Analysis of conductivity and dielectric spectra of Mn_0.5Zn_0.5Fe₂O₄ with coupled Cole-Cole type anomalous relaxations

Most of the crystalline materials seldom show a well-defined dielectric loss peak due to domination of dc conductivity contribution, but effects of loss peaks are seen at high frequencies. Ac electrical data of nano-crystalline Mn_0.5Zn_0.5Fe₂O₄ synthesised by chemical co-precipitation method show such behaviour. Properly combined and formulated conduction and dielectric relaxation functions are required for such materials. Cole-Cole type relaxation function in the combined conduction and dielectric process is formulated for complex resistivity ρ(ω), complex permittivity ε(ω), complex conductivity ^σ(ω) and complex electric modulus M(ω). Conduction and dielectric relaxation are linked to Jonscher's idea of 'pinned dipole' and 'free dipole' to understand the relaxation dynamics.
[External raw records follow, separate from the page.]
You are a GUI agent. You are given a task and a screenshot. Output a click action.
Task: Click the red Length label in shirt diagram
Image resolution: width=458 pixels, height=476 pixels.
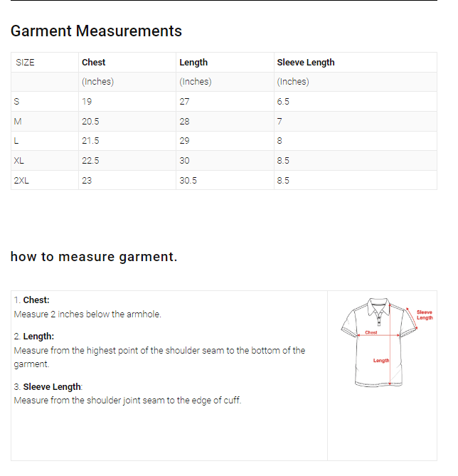(x=381, y=360)
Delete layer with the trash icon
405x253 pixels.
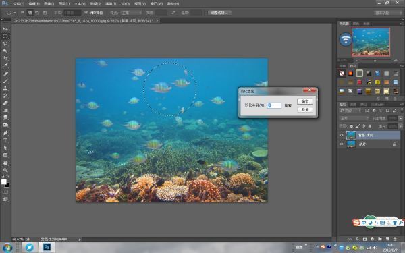[x=395, y=240]
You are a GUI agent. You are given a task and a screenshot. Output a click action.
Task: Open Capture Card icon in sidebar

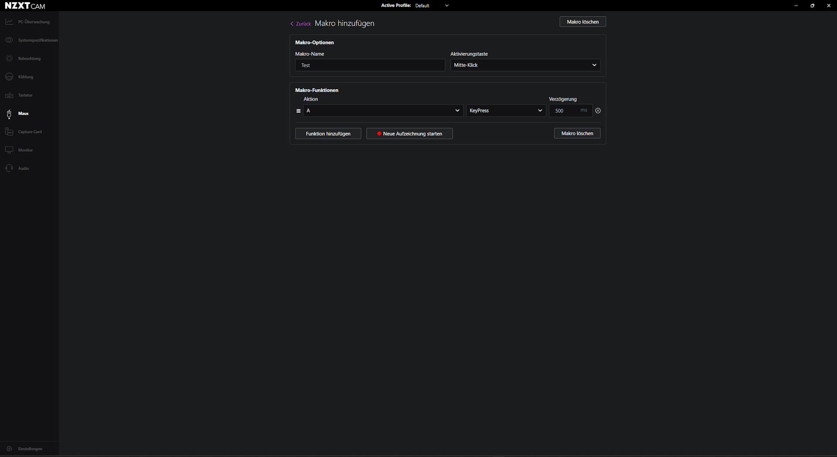[x=9, y=132]
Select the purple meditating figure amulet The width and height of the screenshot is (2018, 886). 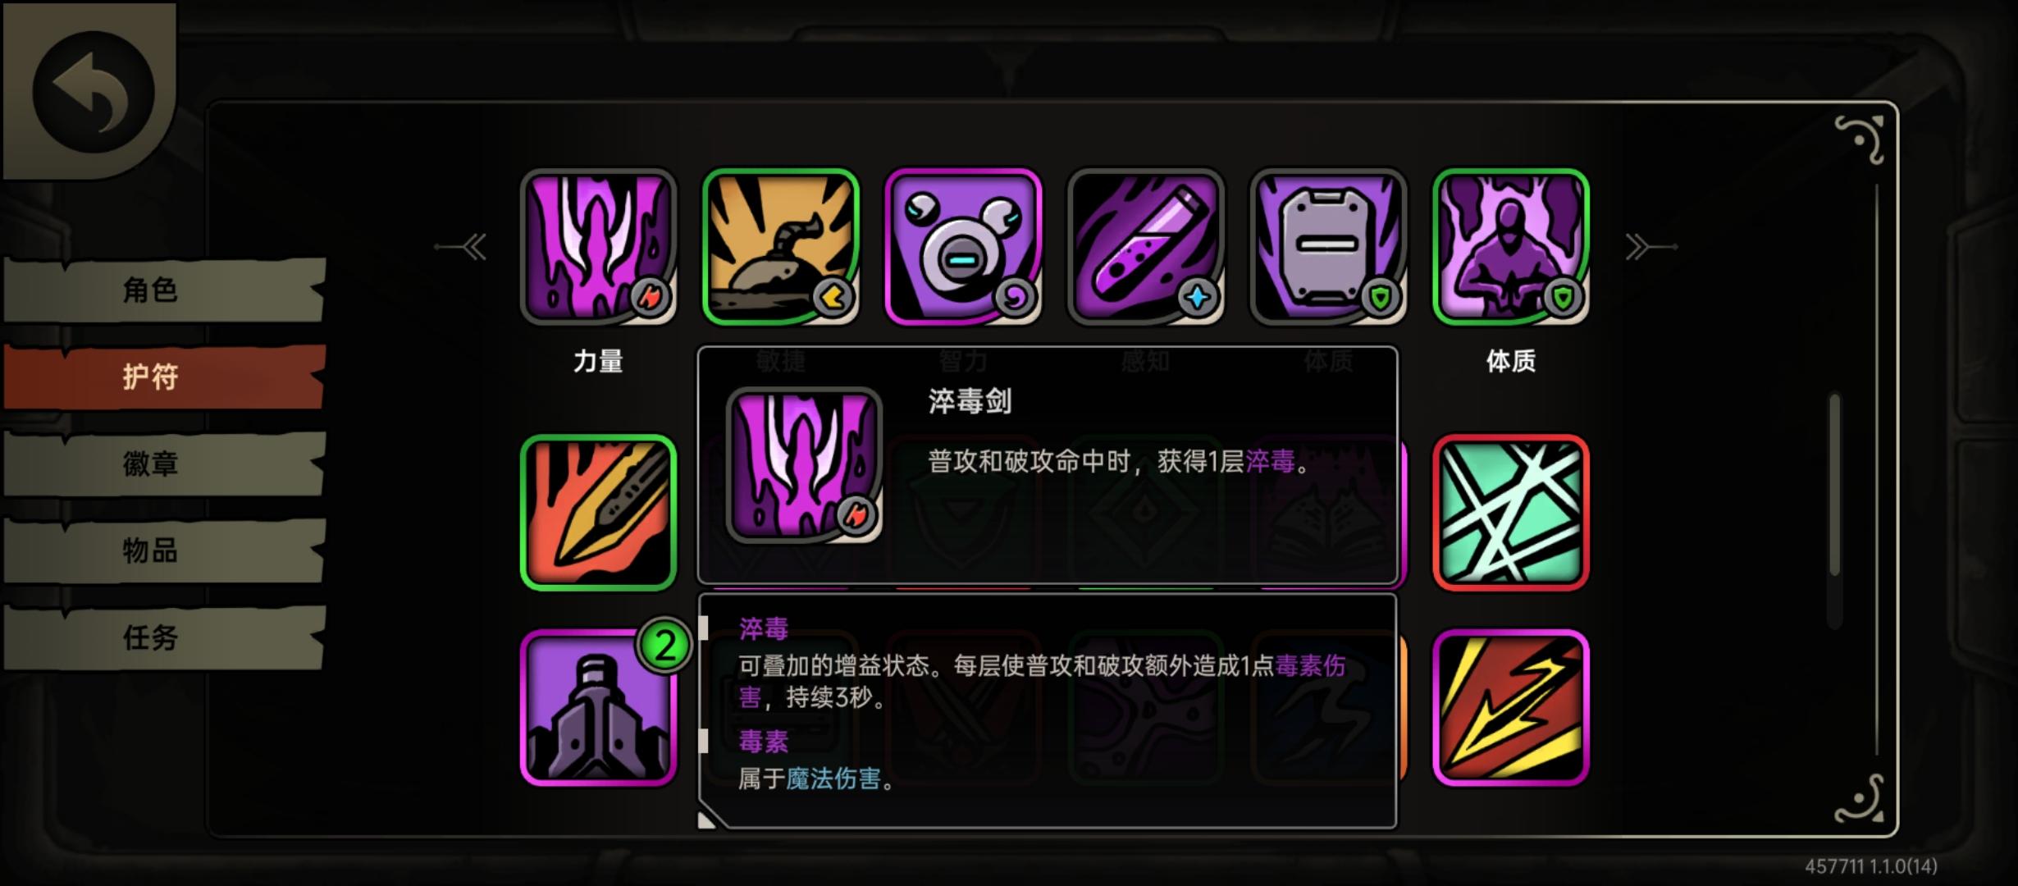point(1510,246)
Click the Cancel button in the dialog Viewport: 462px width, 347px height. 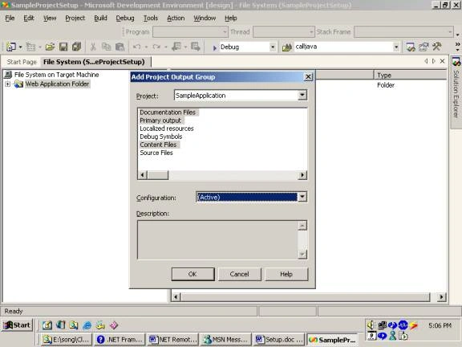pyautogui.click(x=240, y=274)

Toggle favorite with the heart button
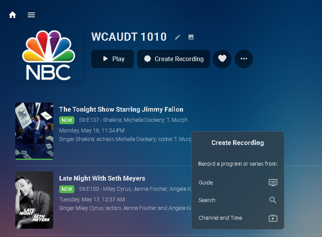(222, 59)
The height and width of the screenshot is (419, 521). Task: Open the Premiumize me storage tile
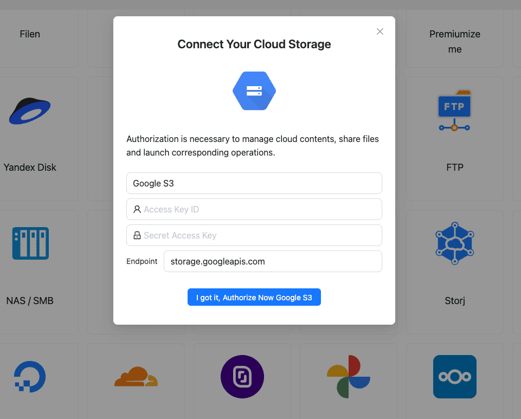pyautogui.click(x=454, y=41)
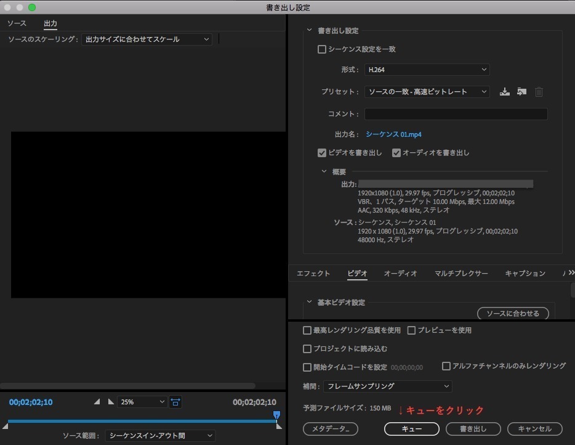Collapse the 概要 summary section triangle
Viewport: 575px width, 445px height.
point(324,171)
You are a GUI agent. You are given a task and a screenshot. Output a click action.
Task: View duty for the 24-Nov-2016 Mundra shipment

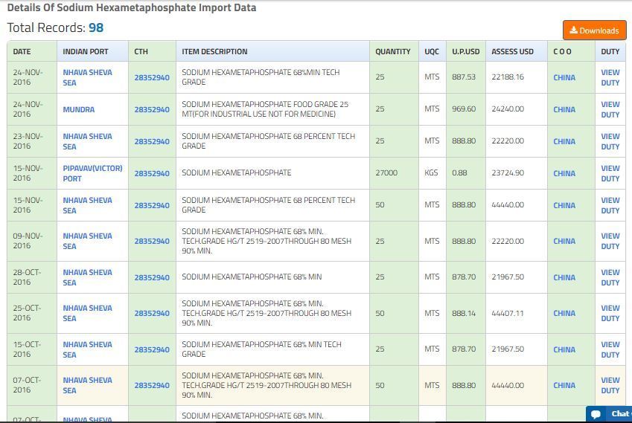tap(610, 109)
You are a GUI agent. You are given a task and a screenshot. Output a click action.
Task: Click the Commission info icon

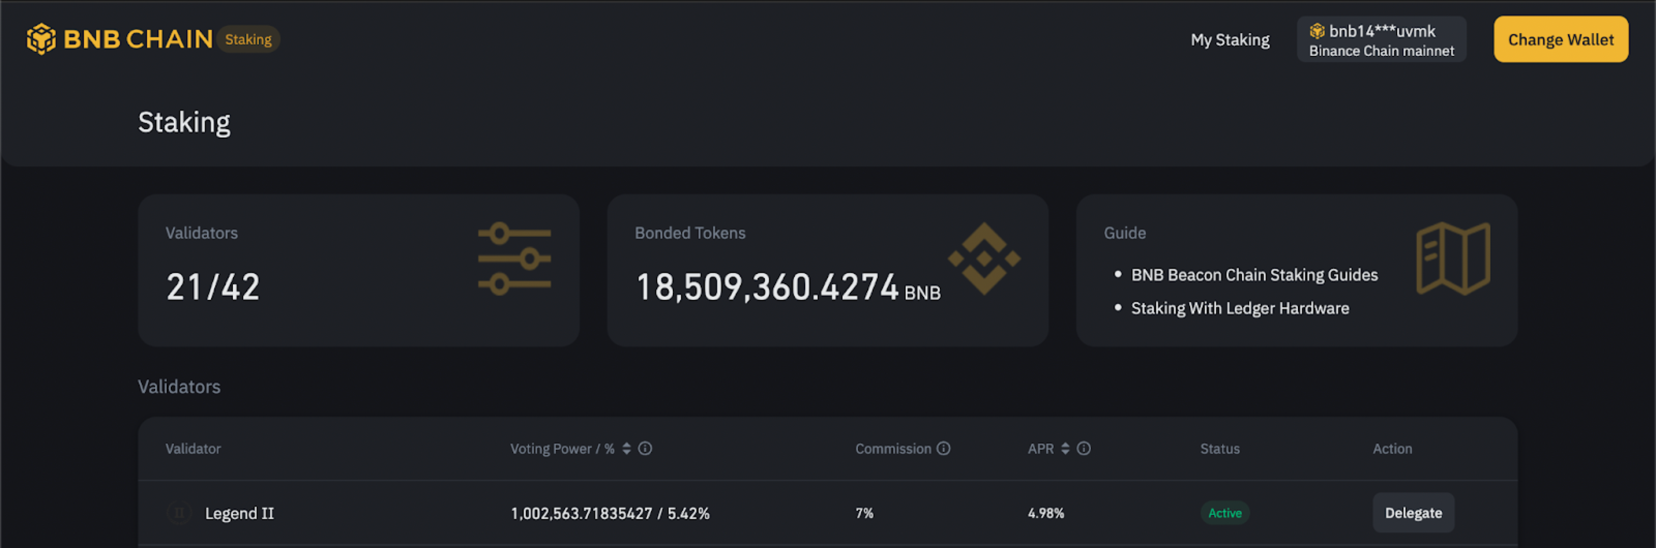[x=943, y=448]
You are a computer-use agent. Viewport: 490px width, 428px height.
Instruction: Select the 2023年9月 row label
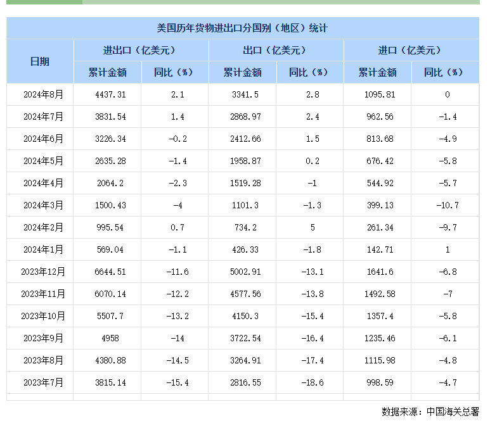(43, 338)
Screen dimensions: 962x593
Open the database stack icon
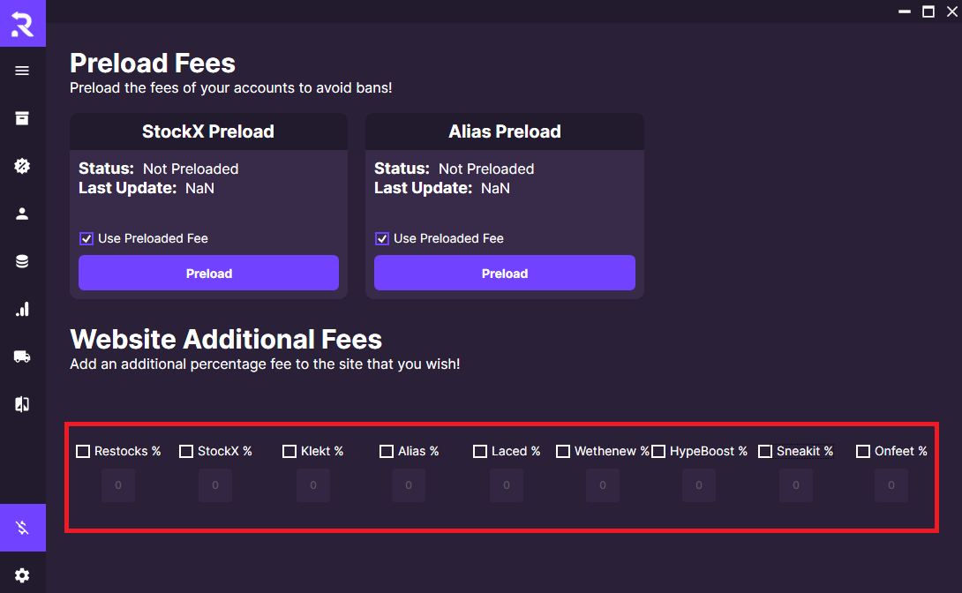(22, 261)
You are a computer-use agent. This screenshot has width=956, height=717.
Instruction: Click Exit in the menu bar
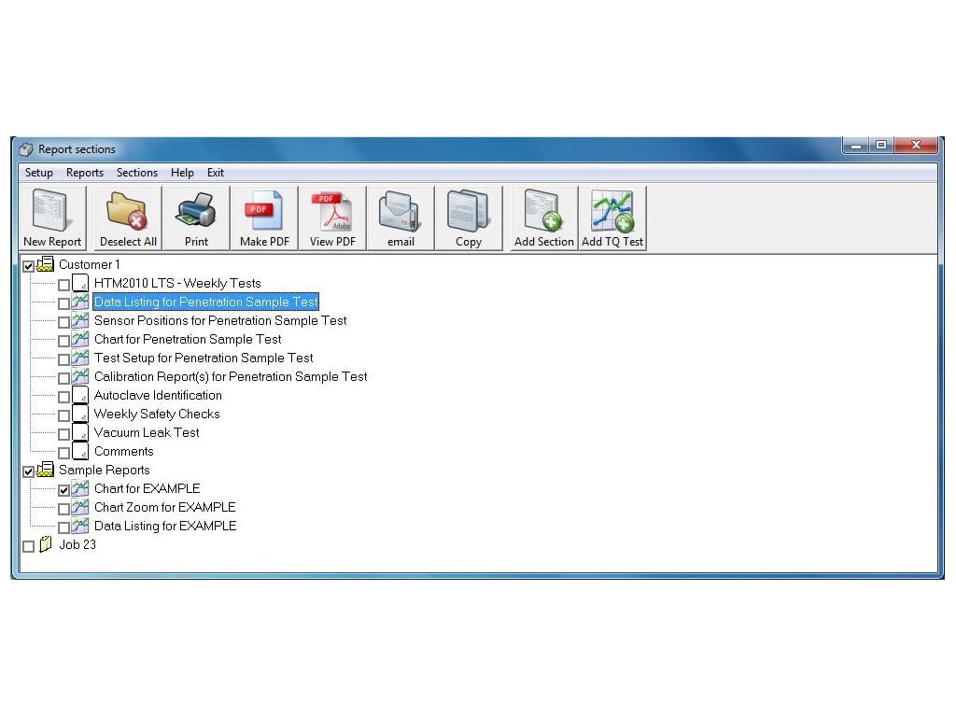[x=216, y=173]
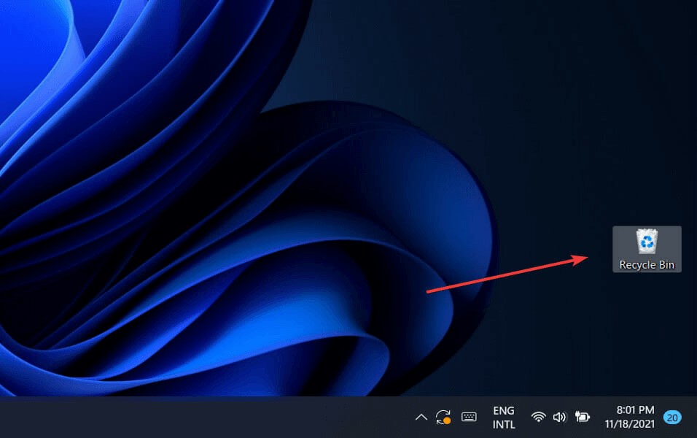Click the Wi-Fi network icon in taskbar

[538, 417]
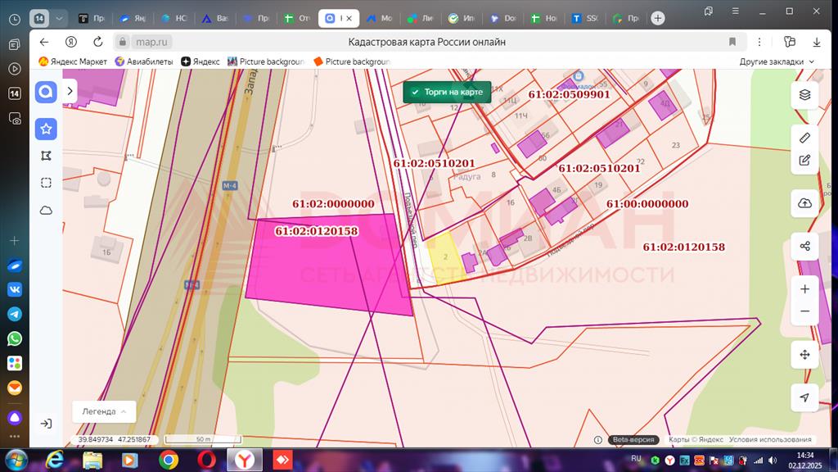
Task: Zoom out with the minus button
Action: click(x=804, y=311)
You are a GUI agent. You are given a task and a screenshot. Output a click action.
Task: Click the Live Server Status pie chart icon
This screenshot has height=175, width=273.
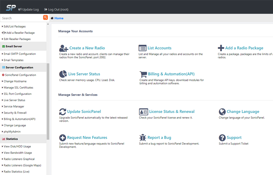tap(63, 74)
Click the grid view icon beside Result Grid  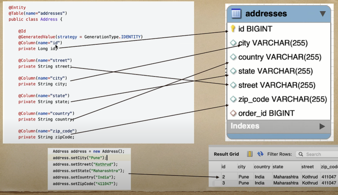point(249,154)
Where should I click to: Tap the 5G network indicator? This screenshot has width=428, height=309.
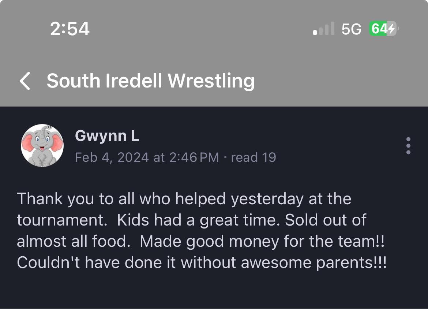(351, 29)
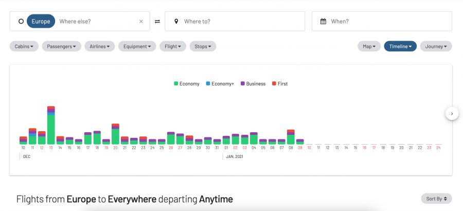Select the Timeline view tab

(x=400, y=46)
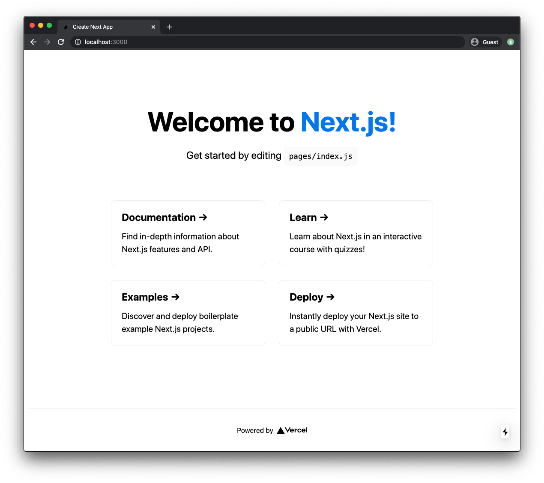Open the Next.js! heading link
Image resolution: width=544 pixels, height=483 pixels.
[x=348, y=122]
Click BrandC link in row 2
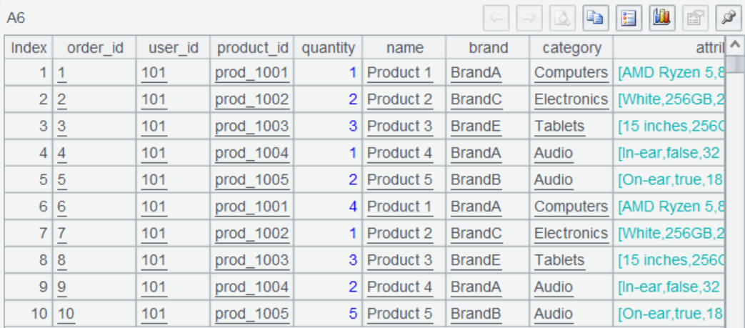 point(476,99)
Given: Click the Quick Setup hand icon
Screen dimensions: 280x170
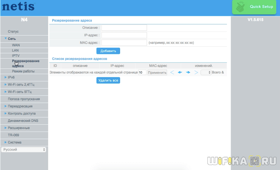Looking at the screenshot, I should tap(241, 7).
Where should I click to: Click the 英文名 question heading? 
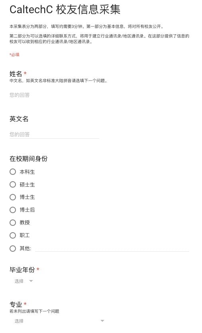pyautogui.click(x=19, y=119)

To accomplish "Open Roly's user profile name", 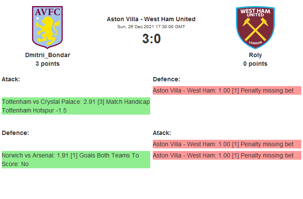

The physical parameters of 'pinned dipole' and 'free dipole' formalism are unique for all representations like ^ρ(ω), ^ε(ω), ^σ(ω) and M(ω). 'Pinned dipole' relaxation time τ_c related to conduction process and 'free dipole' relaxation time τ_d related to dielectric process show Arrhenius behaviour with the same activation energy. Correlation of dc conductivity σ_c with τ_c and τ_d indicates the coupled dynamics of 'pinned dipole' and 'free dipole'. Time-temperature scaling of conduction and dielectric relaxation reveals that the mechanism of coupled dynamics of 'pinned dipole' and 'free dipole' is temperature independent. Hopping of charge carriers with dynamics of disordered cation distribution of host matrix generates a coupled conduction and dielectric relaxation in Mn_0.5Zn_0.5Fe₂O₄.